===== DATA FOR ANALYSIS =====

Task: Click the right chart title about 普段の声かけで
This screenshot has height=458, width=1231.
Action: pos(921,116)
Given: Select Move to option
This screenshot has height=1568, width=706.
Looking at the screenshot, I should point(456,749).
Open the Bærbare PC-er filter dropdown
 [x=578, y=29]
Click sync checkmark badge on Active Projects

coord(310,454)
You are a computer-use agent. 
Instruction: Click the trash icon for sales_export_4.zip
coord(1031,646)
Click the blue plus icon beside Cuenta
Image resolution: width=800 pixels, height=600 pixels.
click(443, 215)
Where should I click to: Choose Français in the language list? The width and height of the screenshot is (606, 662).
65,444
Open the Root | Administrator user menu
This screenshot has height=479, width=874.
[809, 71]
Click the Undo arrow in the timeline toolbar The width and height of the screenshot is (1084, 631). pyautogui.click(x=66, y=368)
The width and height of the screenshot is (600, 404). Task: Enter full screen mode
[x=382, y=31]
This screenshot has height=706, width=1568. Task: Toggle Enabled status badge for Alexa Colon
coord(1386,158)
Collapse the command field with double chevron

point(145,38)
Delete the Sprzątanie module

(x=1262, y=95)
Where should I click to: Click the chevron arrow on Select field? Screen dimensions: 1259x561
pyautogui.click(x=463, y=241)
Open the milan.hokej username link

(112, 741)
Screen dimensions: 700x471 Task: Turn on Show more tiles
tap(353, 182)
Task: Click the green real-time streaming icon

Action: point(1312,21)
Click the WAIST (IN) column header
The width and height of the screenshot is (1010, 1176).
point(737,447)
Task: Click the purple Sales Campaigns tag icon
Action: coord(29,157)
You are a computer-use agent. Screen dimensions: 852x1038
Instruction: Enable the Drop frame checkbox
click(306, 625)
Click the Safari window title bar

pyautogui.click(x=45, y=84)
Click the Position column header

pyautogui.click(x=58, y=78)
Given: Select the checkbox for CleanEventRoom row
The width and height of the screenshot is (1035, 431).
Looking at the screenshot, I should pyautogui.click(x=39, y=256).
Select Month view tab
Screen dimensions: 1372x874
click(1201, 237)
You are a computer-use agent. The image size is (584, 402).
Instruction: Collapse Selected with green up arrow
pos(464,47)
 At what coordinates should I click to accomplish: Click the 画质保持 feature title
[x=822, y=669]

=====

**WORK INSTRUCTIONS**
All lines from the one with "At what coordinates" through the final line above are to be quoted exactly; quote no other line.

**FINISHED EXERCISE**
 At what coordinates should I click to accomplish: Click the 画质保持 feature title
[x=822, y=669]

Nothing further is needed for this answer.